Rivera first asked for an extension in the terms served by council members. He said he spent his first year learning. Rivera said he wants more time to spend on the committees which he serves so he can accomplish more. He said two years are not enough.
"About a year and a half later, you start thinking about running again," said Rivera, who started his first term in May 2007 after winning his council seat unopposed.
Rivera also wanted to increase council members' salaries from $100 per month to $300 per month. The mayor receives $200 per month, and Rivera asked for more in that seat, too.
Several other council members agreed with Rivera on the term length.
"I support it in general," Councilman Larry Cole said. "I like the three-year term idea."
Cole, who is completing his first term and up for election this May, said he has a lot of work to do that he may not get to continue if not re-elected.
"I'm just now getting some things started I'd like to see finished," Cole said.
Others were opposed.
"I think two-year terms are sufficient now," Councilman Billy Workman said.

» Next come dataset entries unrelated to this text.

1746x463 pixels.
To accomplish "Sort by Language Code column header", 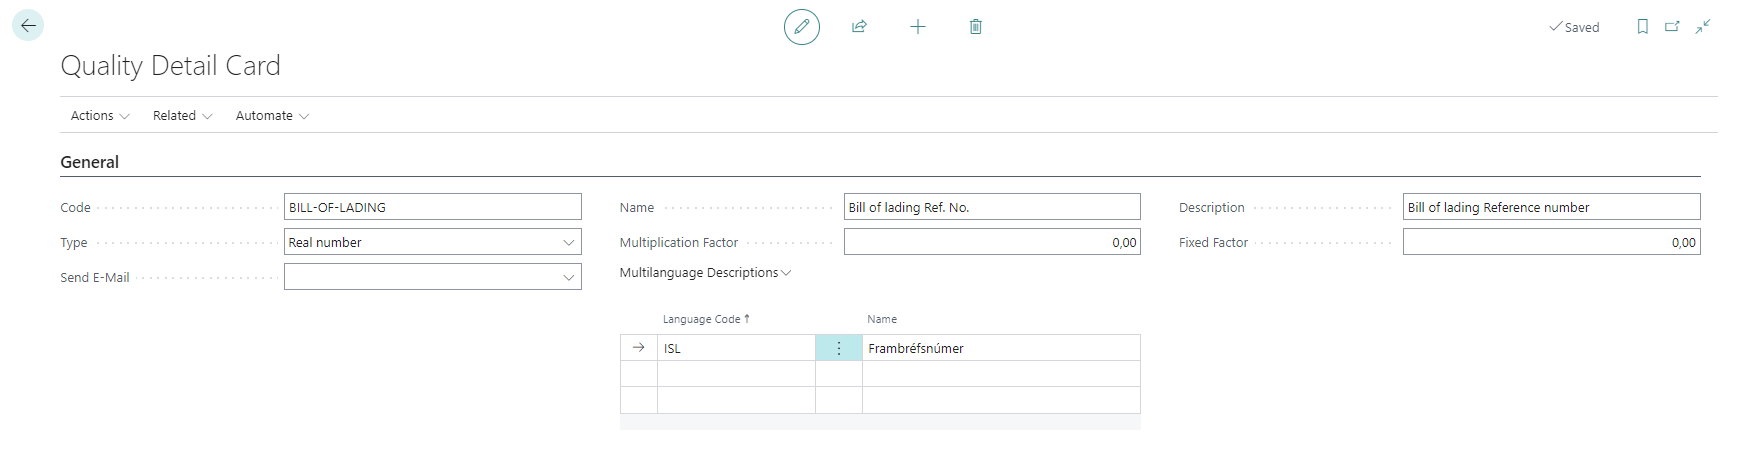I will point(702,319).
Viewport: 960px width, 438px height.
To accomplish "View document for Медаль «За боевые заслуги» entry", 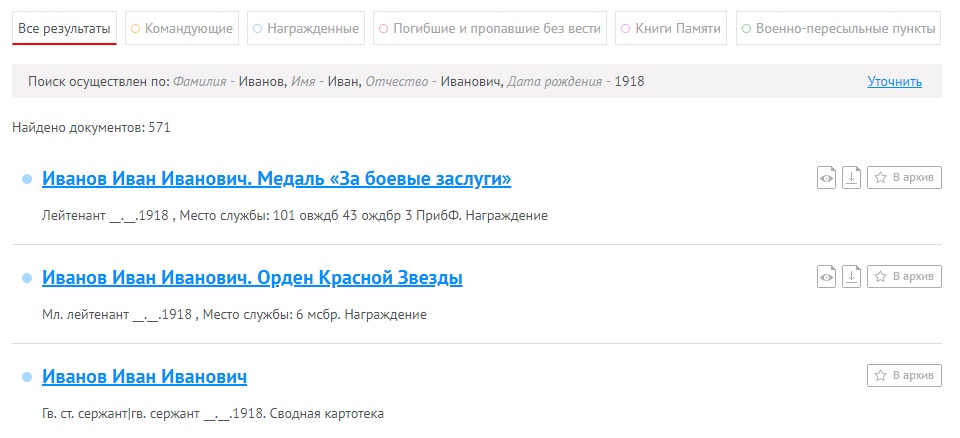I will click(x=826, y=178).
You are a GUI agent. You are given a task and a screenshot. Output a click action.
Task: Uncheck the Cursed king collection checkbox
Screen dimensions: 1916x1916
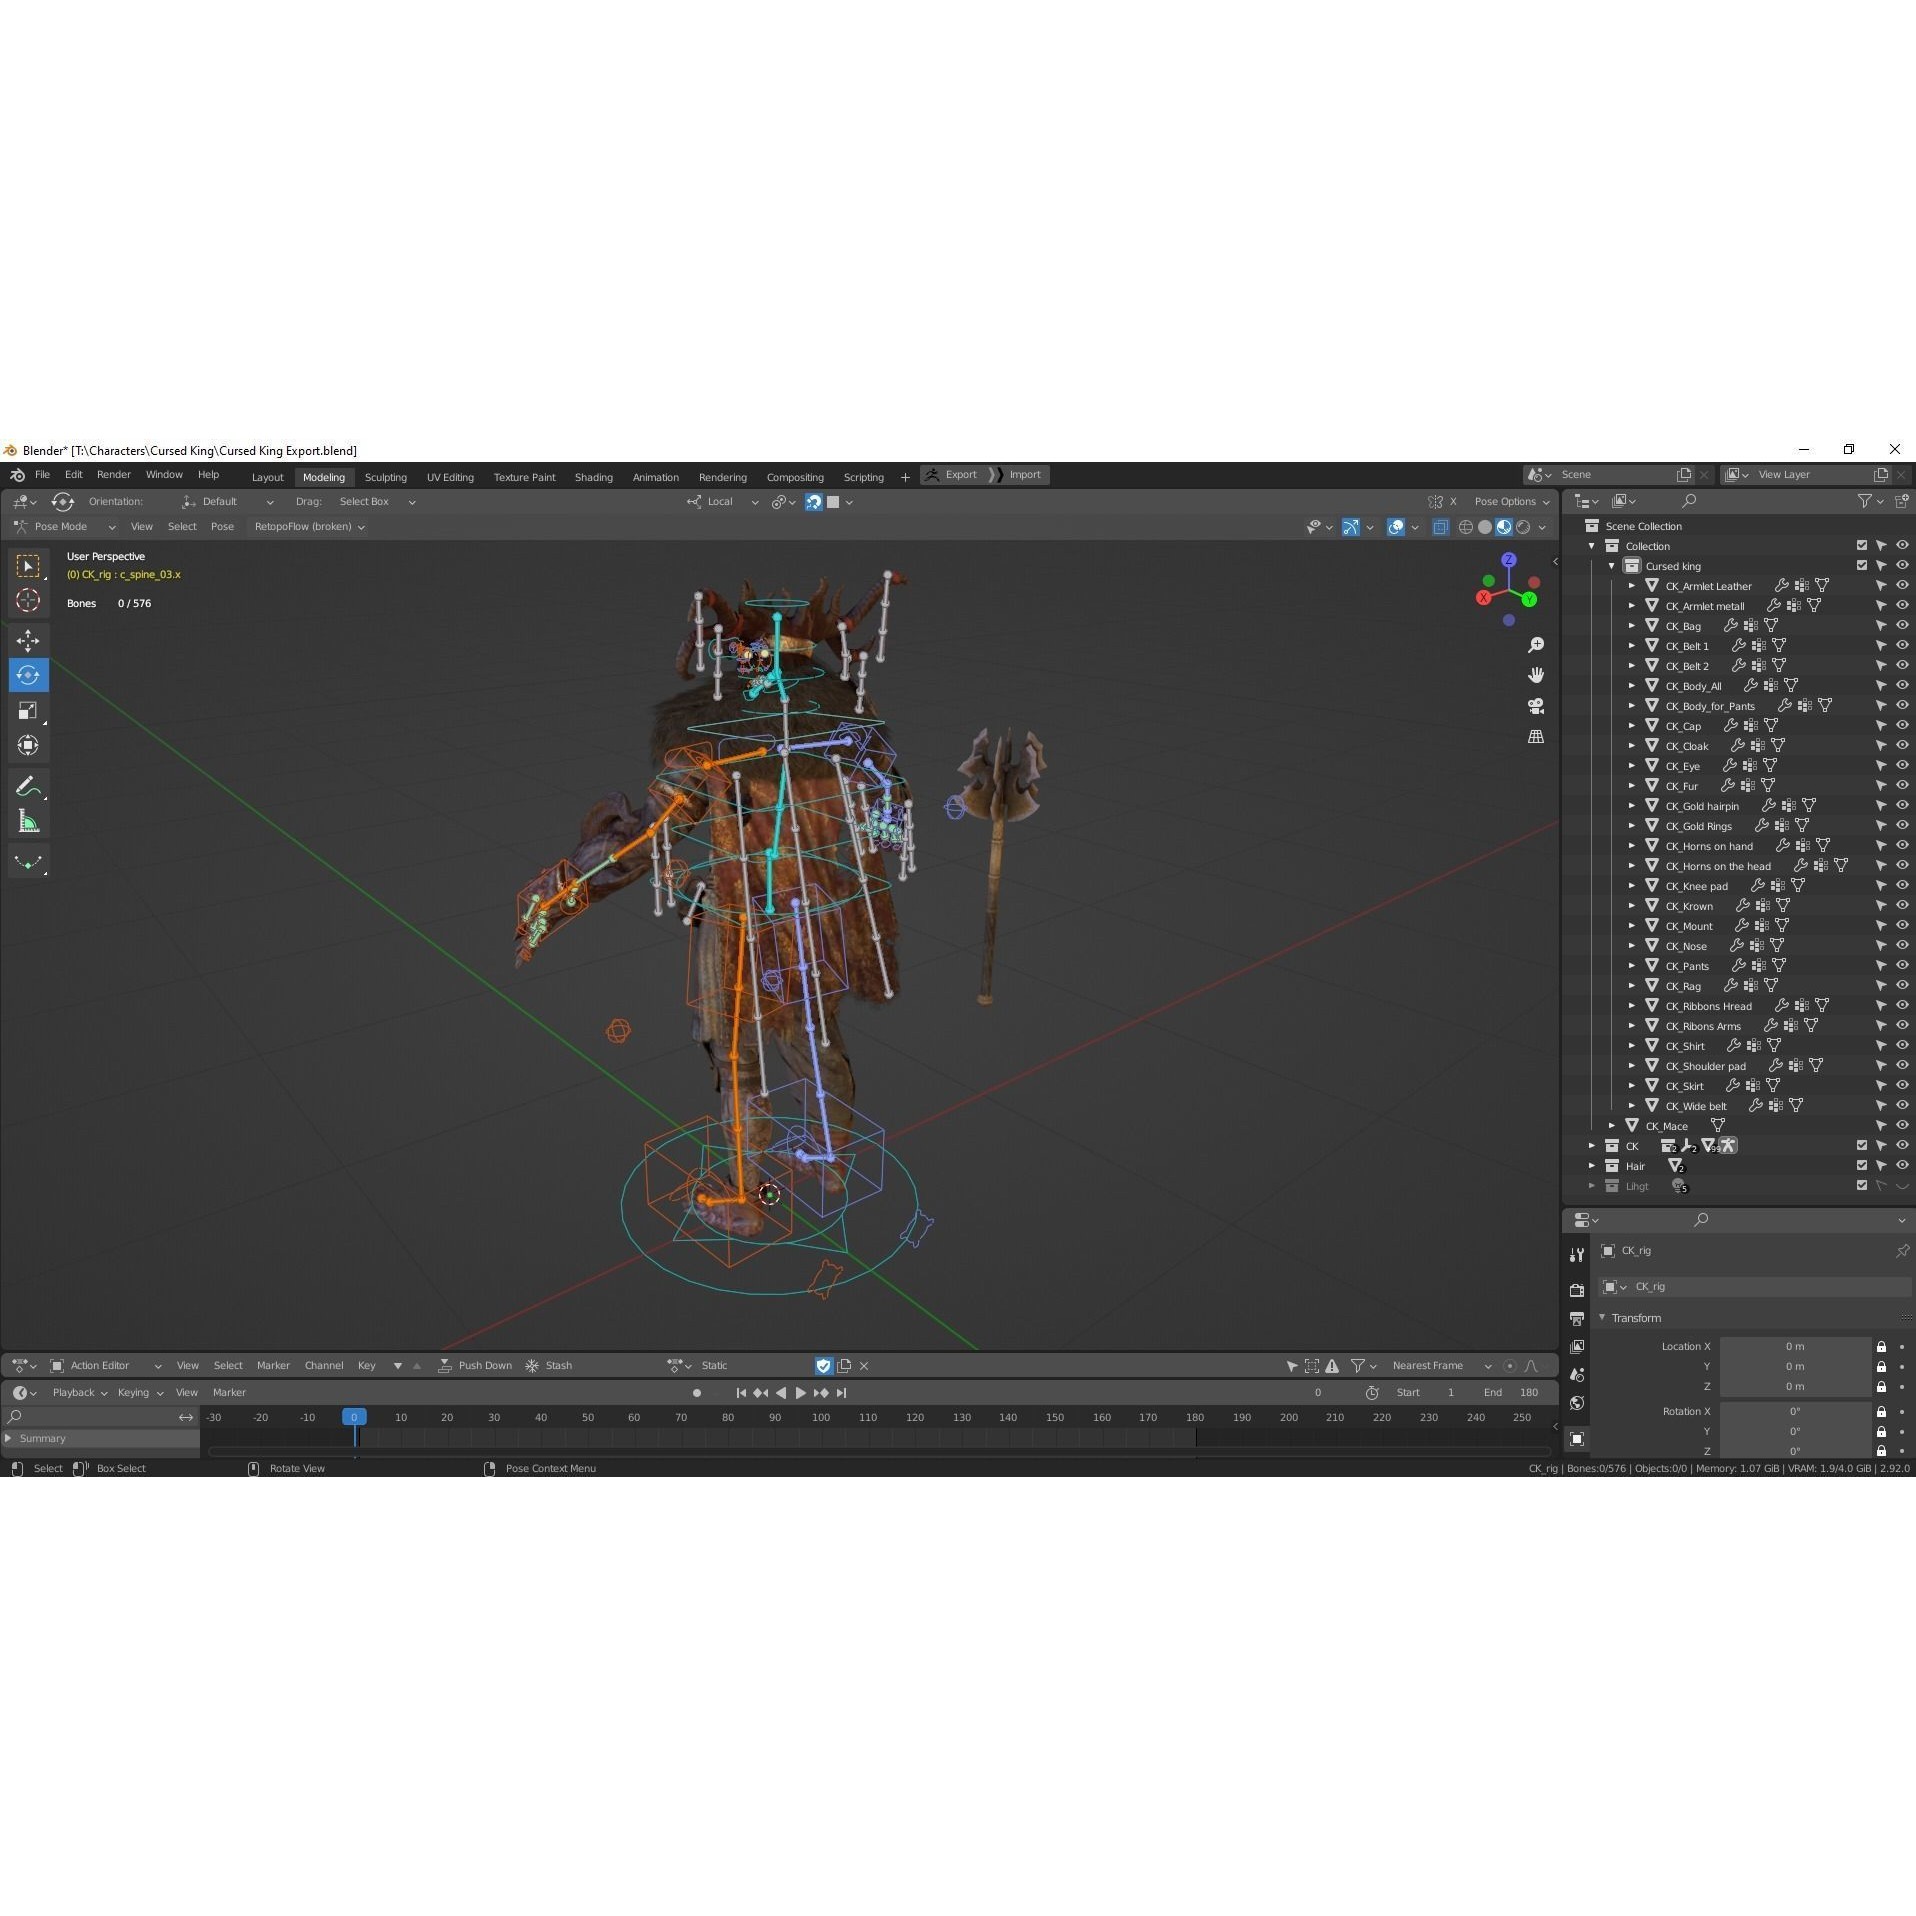[1862, 565]
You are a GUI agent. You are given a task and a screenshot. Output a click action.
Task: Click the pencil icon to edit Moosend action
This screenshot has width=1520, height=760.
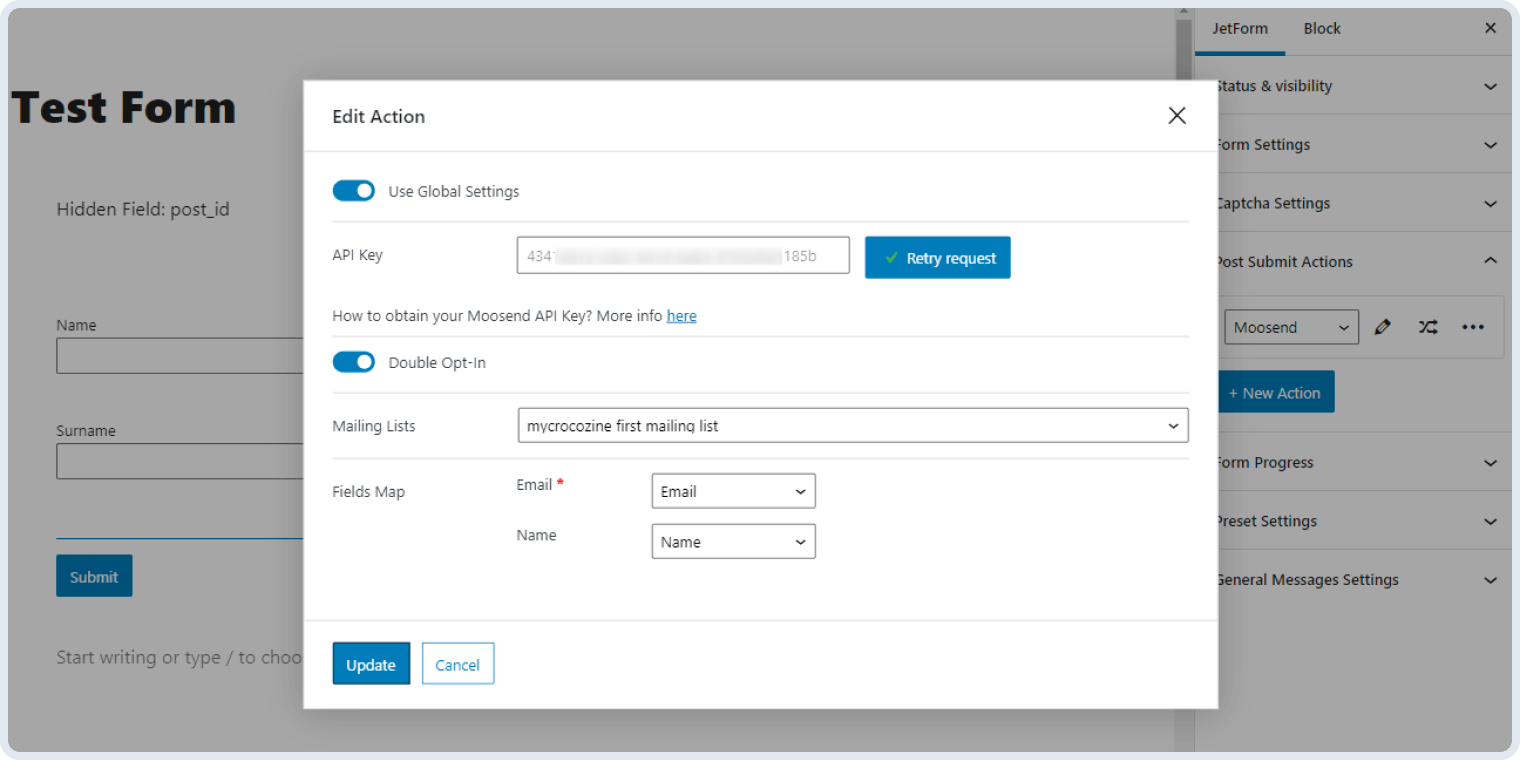click(1383, 327)
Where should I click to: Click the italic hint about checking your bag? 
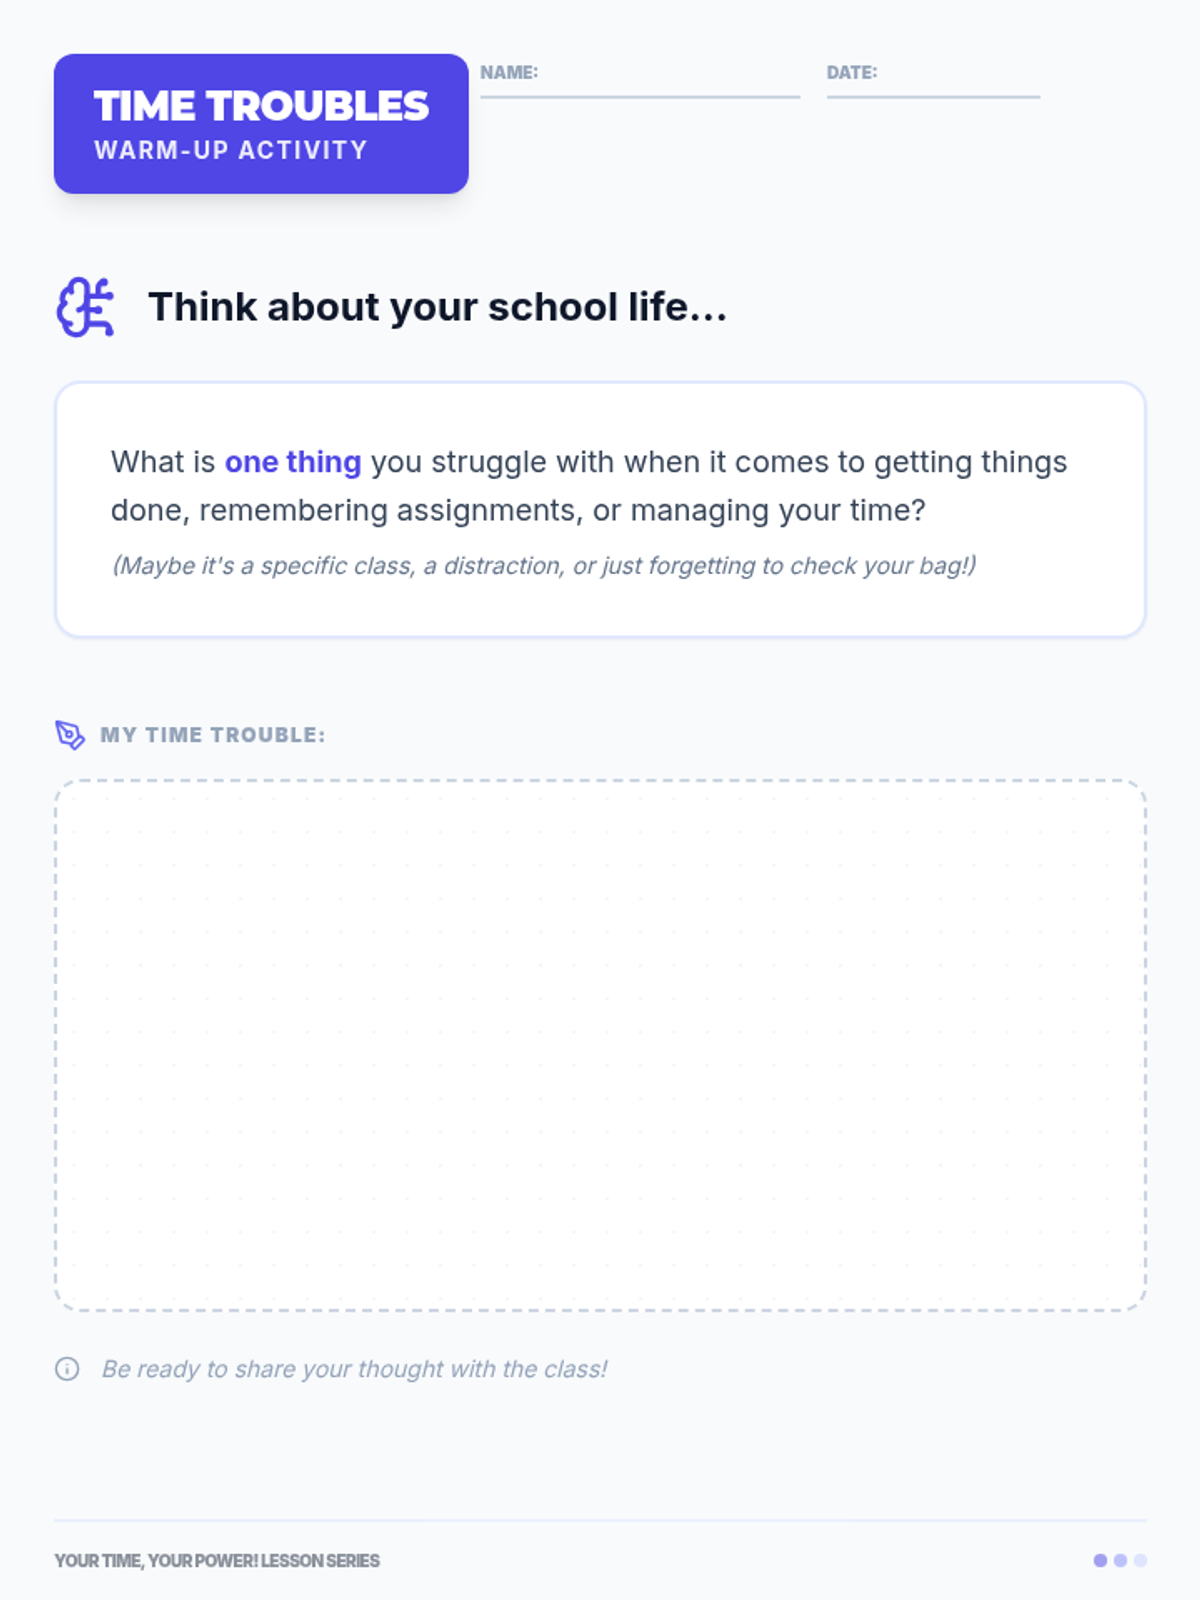(543, 566)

Workman, like others, also spoke against placing the charter amendments on the ballot. The election is less than six weeks away.
"I don't believe in expediting this," Workman said.
Mayor Timothy Hancock asked that the charter amendments wait until the November ballot so a citizen advisory committee could be established.
"I would like for it to be done in an orderly fashion to include the citizens," Hancock said.
Rivera conceded there needs to be more input.
"I do believe it belongs to the citizens," Rivera said about the charter, which governs the council.
Councilman Otis Evans asked that as long as a citizen committee was being formed to review this issues, that the council compile a list of any other potential changes it wants so the committee can address all the issues in one year.
City Attorney Kathy Davis talked to the council about some of the legal ramifications of changing the term lengths. She said at-large council members could no longer win by plurality – by getting the most votes but not necessarily the majority of votes. A candidate would have to receive more than 50 percent of the votes to win. If there was no majority winner, there would have to be a runoff.
Also, the at-large seats would not be elected by the top three vote getters; instead, candidates would have to select a specific seat.